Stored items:

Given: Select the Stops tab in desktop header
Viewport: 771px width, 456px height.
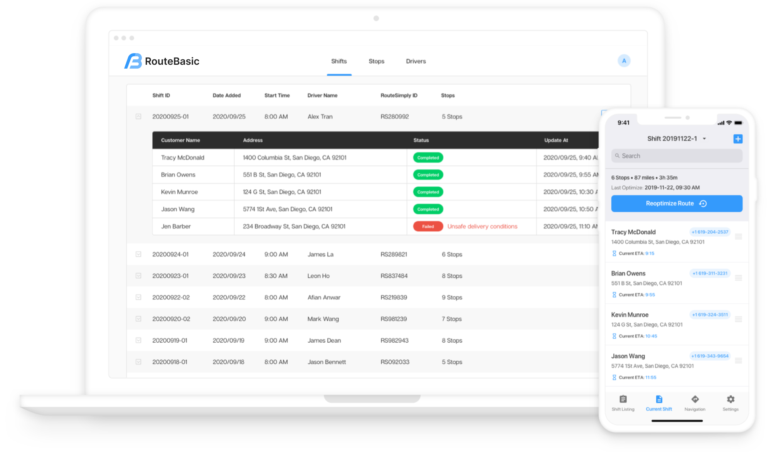Looking at the screenshot, I should pyautogui.click(x=377, y=61).
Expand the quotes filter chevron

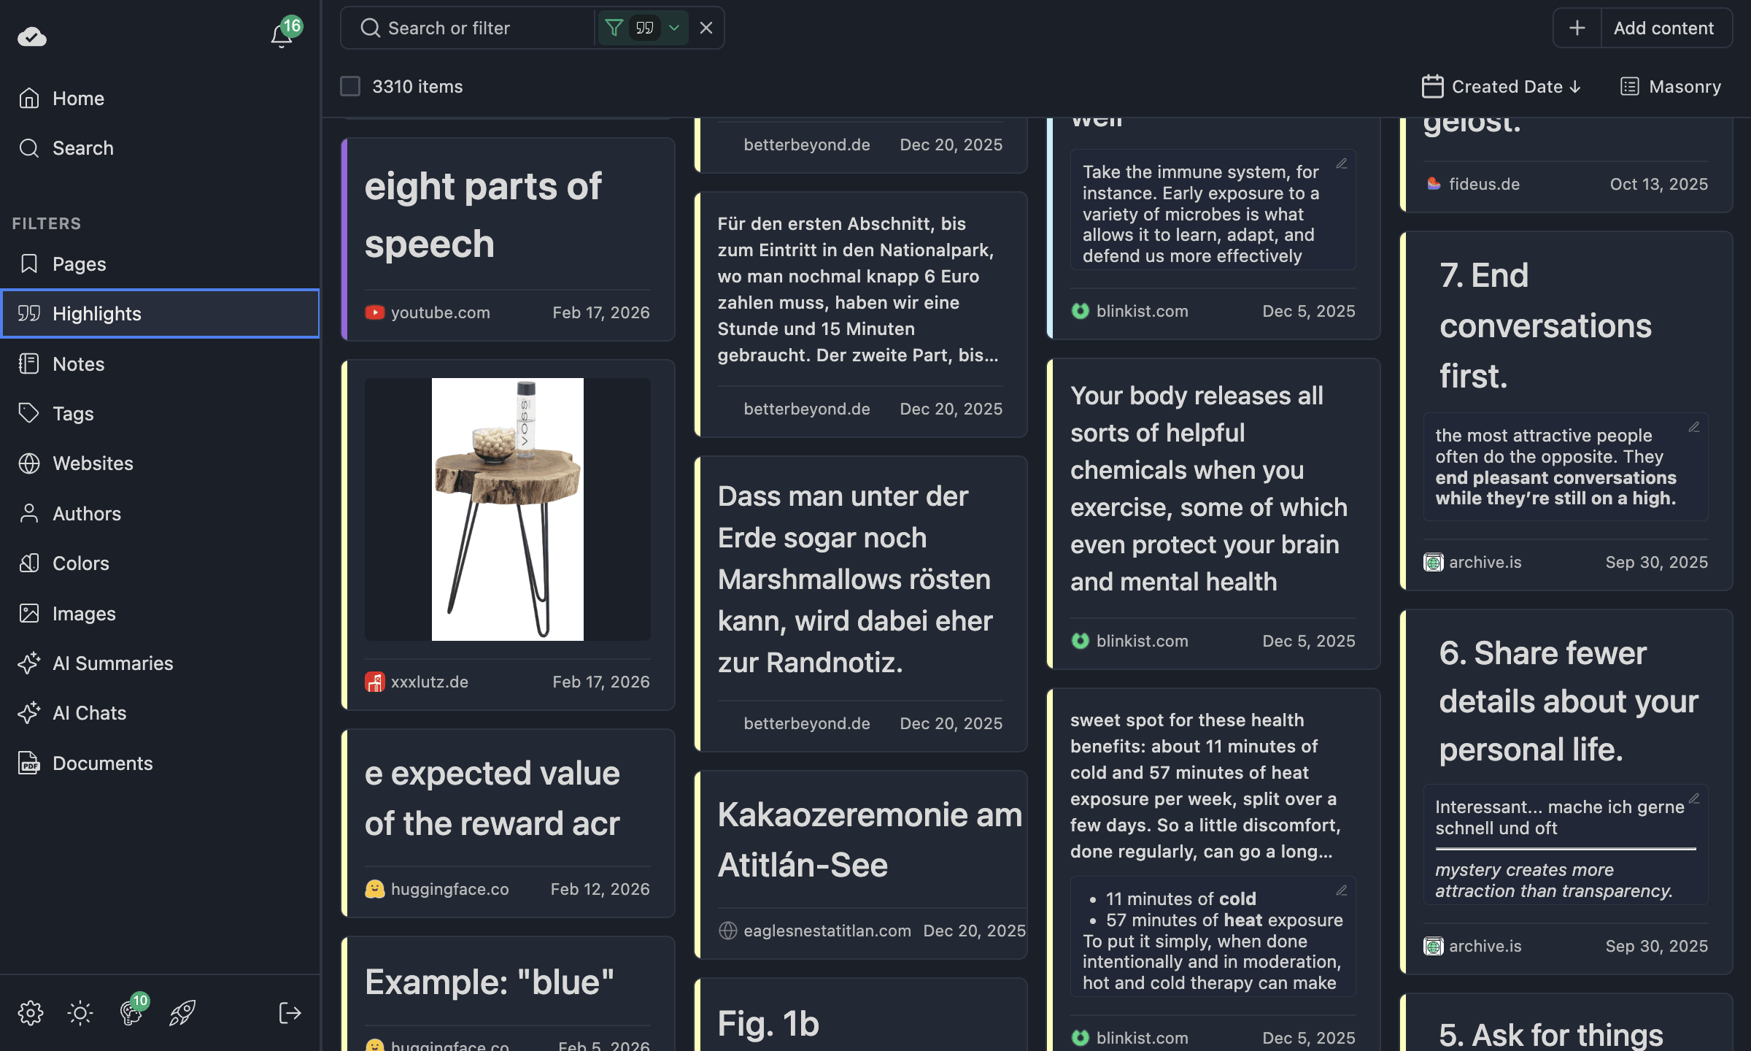pos(674,28)
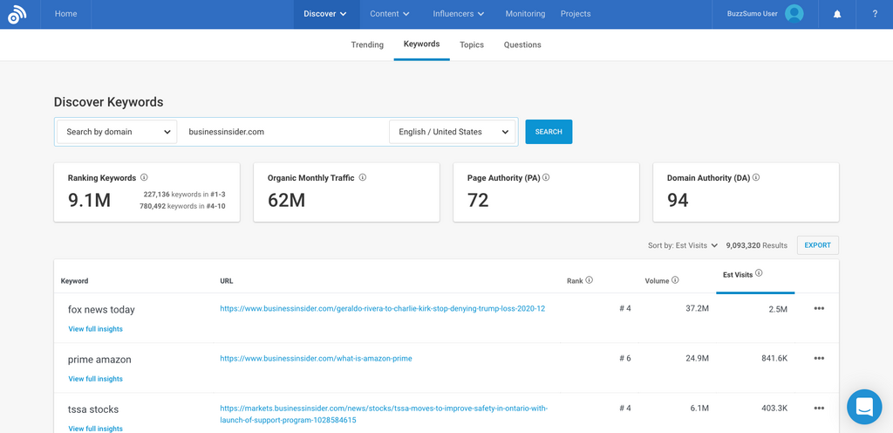Image resolution: width=893 pixels, height=433 pixels.
Task: Open the English / United States dropdown
Action: point(453,132)
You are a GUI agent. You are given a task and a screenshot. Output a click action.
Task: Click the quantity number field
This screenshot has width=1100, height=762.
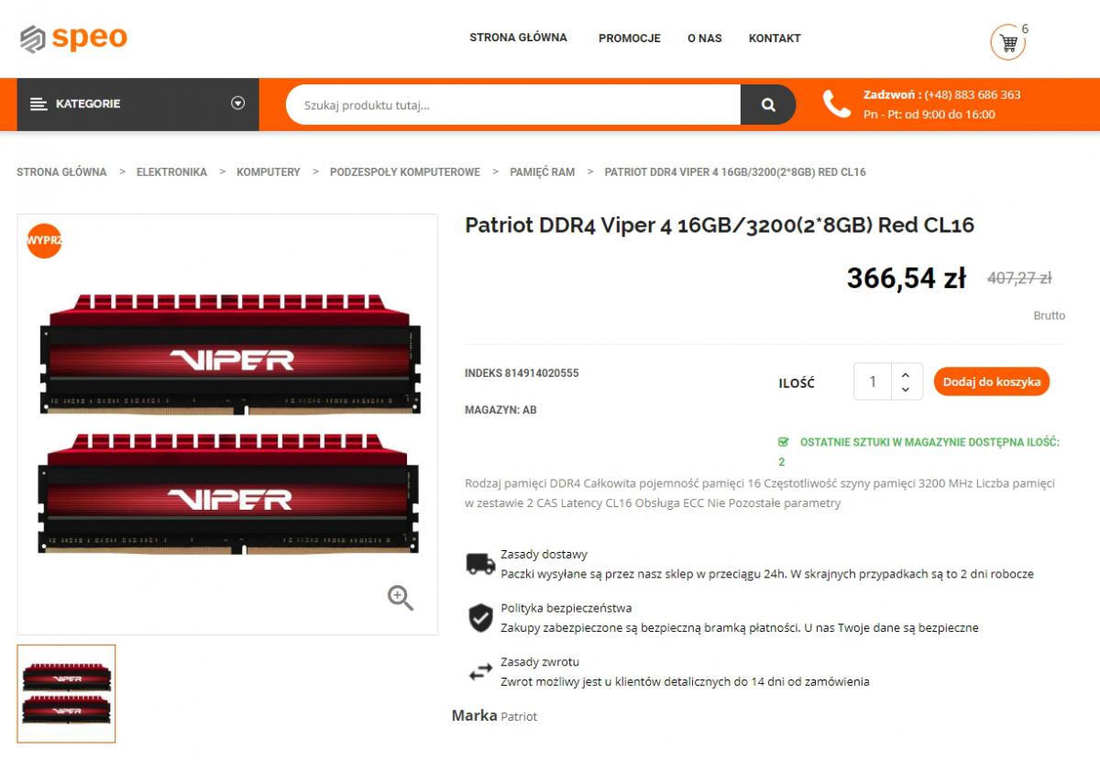tap(873, 381)
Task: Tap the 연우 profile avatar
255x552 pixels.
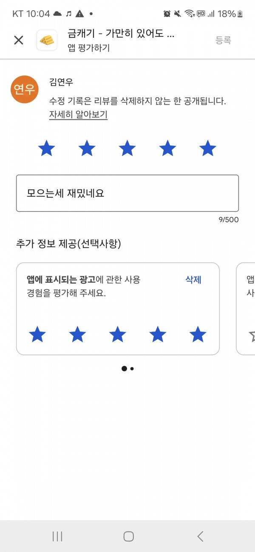Action: (25, 89)

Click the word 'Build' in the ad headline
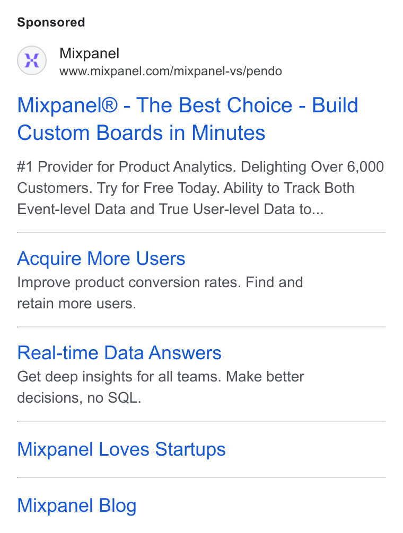335,105
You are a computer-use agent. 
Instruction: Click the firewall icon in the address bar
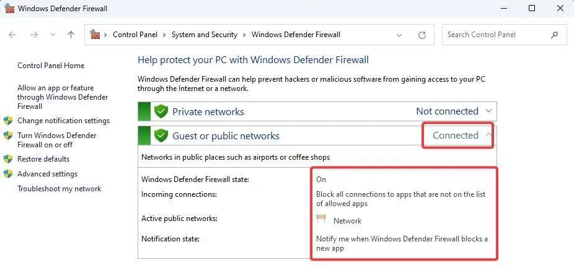(95, 35)
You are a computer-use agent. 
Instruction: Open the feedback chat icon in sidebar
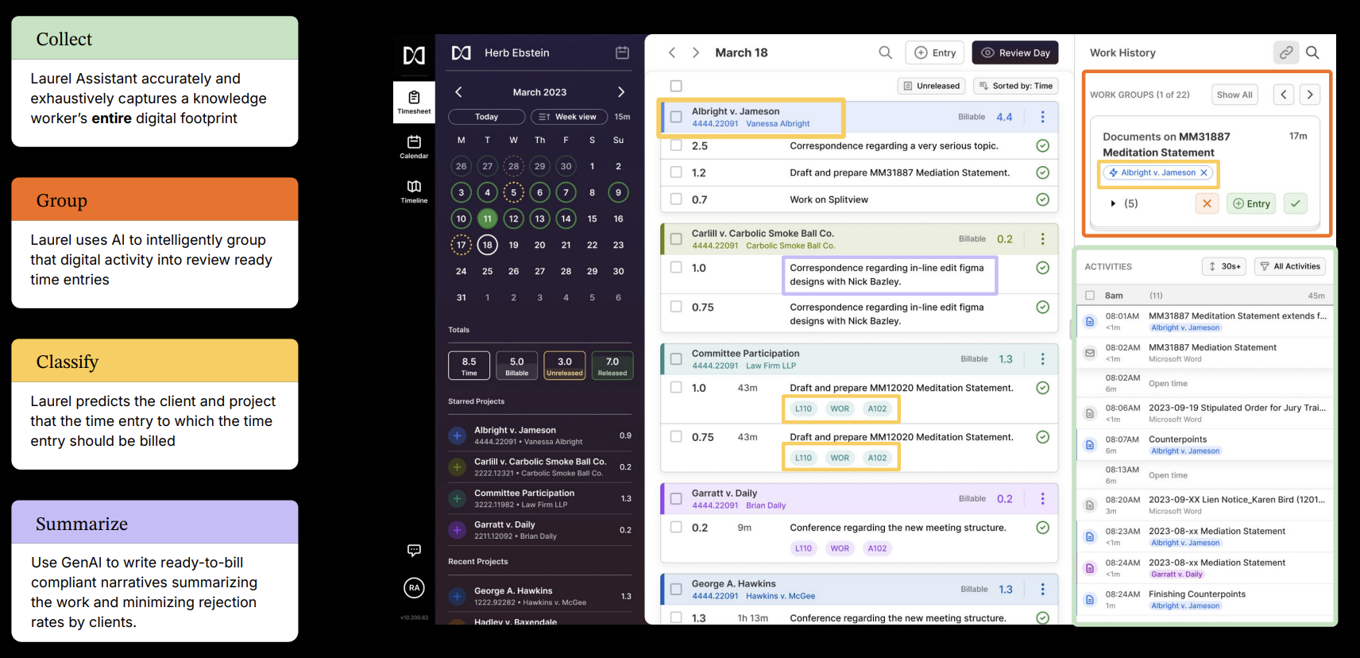click(414, 550)
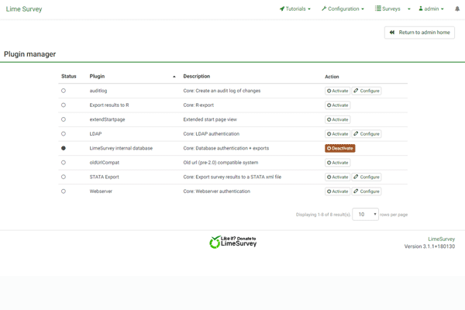This screenshot has height=310, width=465.
Task: Open the rows per page dropdown
Action: (x=365, y=215)
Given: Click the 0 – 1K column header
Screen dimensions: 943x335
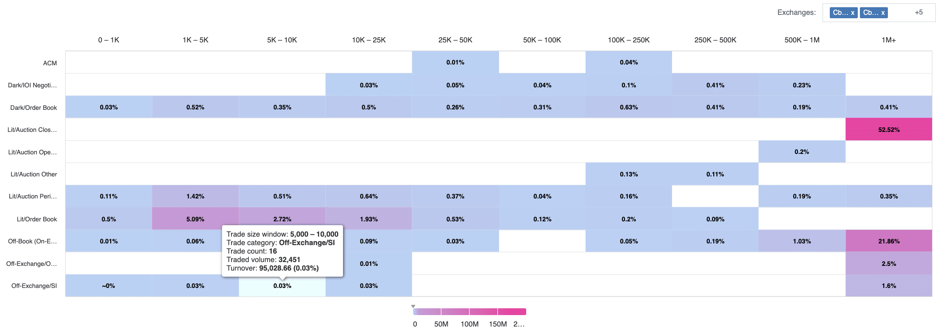Looking at the screenshot, I should pos(109,40).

What you are asked to do: Quote exactly, and nothing besides, the lines from the one with "This screenshot has width=1100, height=762." through the end of the records above; include both ends and omit the pictures.

Task result:
This screenshot has width=1100, height=762.
tap(873, 381)
Task: Tap the 연우 profile avatar
255x552 pixels.
Action: (25, 89)

Click the word 'Build' in the ad headline
335,105
You are a computer-use agent. 
Instruction: Click the firewall icon in the address bar
(95, 35)
You are a computer-use agent. 
Instruction: Open the feedback chat icon in sidebar
click(414, 550)
This screenshot has height=310, width=465.
Task: Open the rows per page dropdown
Action: (x=365, y=215)
Given: Click the 0 – 1K column header
Screen dimensions: 943x335
Looking at the screenshot, I should pos(109,40).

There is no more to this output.